Disney Princess Bead Necklace Tutorial

There haven't been nearly enough crafty posts for my taste around here lately.  Today I thought I'd share the necklaces I made this summer for our Alaska cruise to give to the girls in our Fish Extender group.  (Side note: We were part of a Fish Extender group on our Disney cruise - where folks sign up ahead of time and bring little gifts for others in the group and drop them off throughout the cruise - it's like Christmas Disney style.)

 

First off, I'm not a painter.  And this is pretty much all free-hand, but please don't let that scare you away!  This is an easy afternoon project that you can adapt to your little one's favorite princesses - or maybe even take a superhero theme & create your own designs like I did for Snow White, Anna, & Elsa.

My inspiration was via Pinterest from Crafting in the Rain - you can find that post here.   I took out Tiana (sorry, just not my favorite movie), and added Anna, Elsa, & Snow White.

Supplies:

Small paint brushes - various sizes

Paper plates

Acrylic Paint - I used stock I had on hand (colors depend on the beads you choose)

Kabob sticks

Ribbon

Wood Beads - any size you prefer

Fray Check

Scissors

Painters Tape

SNOW WHITE

Line the center with painters tape & paint with navy.  Once that dries, paint the other half yellow.  After the second color is dry, paint a red band around the center, right above where the blue & yellow meet.

CINDERELLA

Paint each bead completely white.  You may need two coats depending on your paint.  Use a small paint brush to free-hand the scalloped edge towards the middle (imagining the bottom of her dress).

RAPUNZEL

Paint each bead purple.  Use the thinnest of paint brushes to draw two lines off-center around the circumference of the bead.  Then paint in the X shapes to symbolize the ribbons on the top of her dress.

ELSA

Easiest of them all!  Paint your bead light blue.  Once that layer is completely dry, paint over the whole bead with glitter acrylic paint (looks murky white when you paint it on, but dries clear). If that doesn't say Frozen, I don't know what does!

ANNA

This one has been hard for people to guess, but it's probably my favorite because I love the "Norwegian-ness" of the flowers & stitching on her dresss.  Start by painting the bead black.  Again, you may need two coats.  Then use the back end of the paint brush to place dots equal distance apart around the center of the beads.  Then using a fine tipped brush, paint a swirl between each dot.  

BELLE

Paint the bead completely white (potentially 2 coats).  Using yellow paint, start painting a scallop pattern at the middle of the bead.  Then repeat this pattern once above and below the center line (total of 3 pattern lines).  The end result should somewhat mimic the scallop from the Cinderella bead.

How to complete this task:
Answer these questions from the bead necklace tutorial:
(a) Which princess did the author take out of the original design?
(b) What color is each Rapunzel bead painted?
(c) What does the author use to place the dots on the Anna bead?

Extracted information:
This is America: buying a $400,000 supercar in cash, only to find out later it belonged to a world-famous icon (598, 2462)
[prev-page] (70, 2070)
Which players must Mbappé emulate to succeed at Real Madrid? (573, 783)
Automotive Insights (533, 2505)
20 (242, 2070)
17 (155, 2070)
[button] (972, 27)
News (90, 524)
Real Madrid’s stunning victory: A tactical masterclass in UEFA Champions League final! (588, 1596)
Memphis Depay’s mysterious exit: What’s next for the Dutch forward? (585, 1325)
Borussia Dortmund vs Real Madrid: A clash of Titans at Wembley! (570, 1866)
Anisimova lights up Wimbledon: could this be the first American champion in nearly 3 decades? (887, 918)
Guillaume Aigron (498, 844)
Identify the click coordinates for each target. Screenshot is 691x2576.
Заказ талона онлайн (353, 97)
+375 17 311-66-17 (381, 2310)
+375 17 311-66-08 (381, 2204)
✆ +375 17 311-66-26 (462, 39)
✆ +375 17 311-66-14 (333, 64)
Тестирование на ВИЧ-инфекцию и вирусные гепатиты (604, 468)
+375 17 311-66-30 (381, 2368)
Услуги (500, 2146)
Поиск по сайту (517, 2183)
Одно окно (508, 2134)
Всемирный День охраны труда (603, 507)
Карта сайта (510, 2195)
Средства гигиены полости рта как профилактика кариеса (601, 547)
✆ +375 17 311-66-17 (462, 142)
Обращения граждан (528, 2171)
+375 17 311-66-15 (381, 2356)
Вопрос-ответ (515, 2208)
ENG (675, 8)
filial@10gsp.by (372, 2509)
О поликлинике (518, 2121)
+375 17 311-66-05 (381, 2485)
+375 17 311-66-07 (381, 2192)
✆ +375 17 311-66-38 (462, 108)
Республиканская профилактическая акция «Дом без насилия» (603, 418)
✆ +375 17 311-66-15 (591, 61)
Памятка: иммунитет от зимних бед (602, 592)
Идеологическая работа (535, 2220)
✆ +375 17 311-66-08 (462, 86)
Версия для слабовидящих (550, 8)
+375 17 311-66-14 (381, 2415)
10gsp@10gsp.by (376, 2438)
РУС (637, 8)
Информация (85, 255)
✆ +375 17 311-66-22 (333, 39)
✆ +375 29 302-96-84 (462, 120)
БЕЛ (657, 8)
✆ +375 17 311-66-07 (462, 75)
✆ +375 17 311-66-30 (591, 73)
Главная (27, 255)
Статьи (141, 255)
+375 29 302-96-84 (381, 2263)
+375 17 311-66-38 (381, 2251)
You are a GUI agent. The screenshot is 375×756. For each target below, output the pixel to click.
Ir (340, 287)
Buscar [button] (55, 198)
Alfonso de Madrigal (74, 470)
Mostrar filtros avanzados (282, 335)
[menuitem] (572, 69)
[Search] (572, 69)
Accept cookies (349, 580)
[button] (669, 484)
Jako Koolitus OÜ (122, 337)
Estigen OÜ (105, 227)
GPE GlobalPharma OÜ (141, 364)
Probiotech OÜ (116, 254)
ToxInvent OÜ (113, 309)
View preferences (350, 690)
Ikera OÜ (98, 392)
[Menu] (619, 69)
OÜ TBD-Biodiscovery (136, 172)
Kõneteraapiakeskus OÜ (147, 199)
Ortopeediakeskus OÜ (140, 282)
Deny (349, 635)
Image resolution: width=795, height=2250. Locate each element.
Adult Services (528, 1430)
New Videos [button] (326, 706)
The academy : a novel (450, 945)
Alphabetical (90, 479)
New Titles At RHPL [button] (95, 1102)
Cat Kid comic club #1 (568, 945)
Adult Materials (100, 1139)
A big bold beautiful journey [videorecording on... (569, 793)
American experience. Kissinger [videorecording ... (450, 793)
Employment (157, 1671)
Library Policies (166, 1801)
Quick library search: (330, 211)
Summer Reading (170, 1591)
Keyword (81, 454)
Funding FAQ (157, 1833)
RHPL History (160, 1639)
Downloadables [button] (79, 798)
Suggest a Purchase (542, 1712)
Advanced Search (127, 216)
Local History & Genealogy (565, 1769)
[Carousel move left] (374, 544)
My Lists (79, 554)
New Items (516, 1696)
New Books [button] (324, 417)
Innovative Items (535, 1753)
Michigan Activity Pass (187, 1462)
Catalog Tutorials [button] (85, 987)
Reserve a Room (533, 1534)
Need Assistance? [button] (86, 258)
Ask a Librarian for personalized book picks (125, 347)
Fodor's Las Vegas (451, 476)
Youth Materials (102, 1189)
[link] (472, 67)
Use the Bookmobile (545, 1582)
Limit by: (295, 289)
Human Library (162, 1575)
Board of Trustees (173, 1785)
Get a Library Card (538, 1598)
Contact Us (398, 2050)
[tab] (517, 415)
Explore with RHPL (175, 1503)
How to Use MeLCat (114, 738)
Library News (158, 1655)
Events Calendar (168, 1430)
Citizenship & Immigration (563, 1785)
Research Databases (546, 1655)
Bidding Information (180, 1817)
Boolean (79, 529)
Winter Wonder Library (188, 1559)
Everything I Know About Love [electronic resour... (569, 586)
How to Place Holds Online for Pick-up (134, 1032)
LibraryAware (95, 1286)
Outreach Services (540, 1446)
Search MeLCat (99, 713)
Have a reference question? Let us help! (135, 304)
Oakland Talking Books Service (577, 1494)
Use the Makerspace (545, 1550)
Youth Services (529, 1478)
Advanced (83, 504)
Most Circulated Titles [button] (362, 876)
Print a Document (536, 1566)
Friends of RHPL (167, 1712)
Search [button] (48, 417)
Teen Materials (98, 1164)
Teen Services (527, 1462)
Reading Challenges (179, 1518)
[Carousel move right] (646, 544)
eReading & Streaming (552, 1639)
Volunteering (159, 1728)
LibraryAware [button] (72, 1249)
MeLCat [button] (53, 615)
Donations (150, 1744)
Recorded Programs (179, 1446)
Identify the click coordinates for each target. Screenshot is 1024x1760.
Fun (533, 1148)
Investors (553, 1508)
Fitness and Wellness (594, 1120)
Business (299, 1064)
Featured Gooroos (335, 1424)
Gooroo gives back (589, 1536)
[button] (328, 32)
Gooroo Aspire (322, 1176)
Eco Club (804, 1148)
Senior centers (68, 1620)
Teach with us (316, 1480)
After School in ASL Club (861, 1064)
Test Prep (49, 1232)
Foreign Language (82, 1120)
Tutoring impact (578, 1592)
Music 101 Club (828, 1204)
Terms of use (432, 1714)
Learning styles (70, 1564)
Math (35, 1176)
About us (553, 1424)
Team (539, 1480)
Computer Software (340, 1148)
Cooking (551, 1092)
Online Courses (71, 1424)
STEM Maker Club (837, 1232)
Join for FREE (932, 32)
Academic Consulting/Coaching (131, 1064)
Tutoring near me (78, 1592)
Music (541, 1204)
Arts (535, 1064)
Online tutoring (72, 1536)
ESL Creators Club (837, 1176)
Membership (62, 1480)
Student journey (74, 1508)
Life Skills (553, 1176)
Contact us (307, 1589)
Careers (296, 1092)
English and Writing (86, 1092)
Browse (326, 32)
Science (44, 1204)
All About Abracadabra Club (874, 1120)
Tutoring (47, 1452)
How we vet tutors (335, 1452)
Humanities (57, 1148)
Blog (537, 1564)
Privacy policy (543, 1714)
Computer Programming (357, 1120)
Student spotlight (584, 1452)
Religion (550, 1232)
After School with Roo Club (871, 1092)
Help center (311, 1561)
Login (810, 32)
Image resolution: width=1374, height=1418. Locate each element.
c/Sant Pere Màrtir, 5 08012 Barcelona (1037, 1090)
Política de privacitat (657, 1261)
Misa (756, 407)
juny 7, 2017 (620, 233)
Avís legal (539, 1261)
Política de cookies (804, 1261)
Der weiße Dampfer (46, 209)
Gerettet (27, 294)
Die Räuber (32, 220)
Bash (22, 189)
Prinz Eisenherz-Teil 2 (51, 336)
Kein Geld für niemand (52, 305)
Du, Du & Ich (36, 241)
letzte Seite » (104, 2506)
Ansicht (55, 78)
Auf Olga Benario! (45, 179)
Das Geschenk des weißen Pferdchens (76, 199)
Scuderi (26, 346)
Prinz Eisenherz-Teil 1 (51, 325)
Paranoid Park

Result of the exercise:
(a) Tiana
(b) Purple
(c) The back end of the paint brush